What needs to be done: Send every record back word for word.

Data for processing:
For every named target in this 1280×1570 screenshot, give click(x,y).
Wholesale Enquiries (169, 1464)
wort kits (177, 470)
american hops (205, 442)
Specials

Exercise output:
For every named target in this 1280×1570 screenshot, give click(x,y).
Wholesale Enquiries (169, 1464)
wort kits (177, 470)
american hops (205, 442)
Specials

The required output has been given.